Having a clearly defined digital transformation strategy is an essential best practice for successful digital transformation. But what makes a digital transformation strategy viable?

Part Two of the Digital Transformation Journey …

In our last blog on driving digital transformation, we explored how business architecture and process (BP) modeling are pivotal factors in a viable digital transformation strategy.

EA and BP modeling squeeze risk out of the digital transformation process by helping organizations really understand their businesses as they are today. It gives them the ability to identify what challenges and opportunities exist, and provides a low-cost, low-risk environment to model new options and collaborate with key stakeholders to figure out what needs to change, what shouldn’t change, and what’s the most important changes are.

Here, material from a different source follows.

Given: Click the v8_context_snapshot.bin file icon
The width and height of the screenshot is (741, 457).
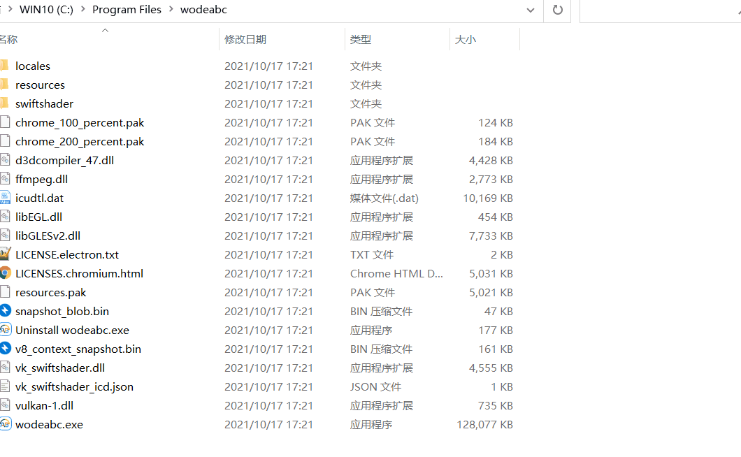Looking at the screenshot, I should [x=6, y=349].
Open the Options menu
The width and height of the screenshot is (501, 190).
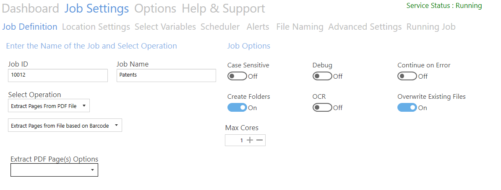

Once you’ve determined what part(s) of your business you’ll be innovating — the next step in a digital transformation strategy is using data to get there.

Digital Transformation Examples

Constructing a Digital Transformation Strategy: Data Enablement

Many organizations prioritize data collection as part of their digital transformation strategy. However, few organizations truly understand their data or know how to consistently maximize its value.

If your business is like most, you collect and analyze some data from a subset of sources to make product improvements, enhance customer service, reduce expenses and inform other, mostly tactical decisions.

The real question is: are you reaping all the value you can from all your data? Probably not.

Most organizations don’t use all the data they’re flooded with to reach deeper conclusions or make other strategic decisions. They don’t know exactly what data they have or even where some of it is, and they struggle to integrate known data in various formats and from numerous systems—especially if they don’t have a way to automate those processes.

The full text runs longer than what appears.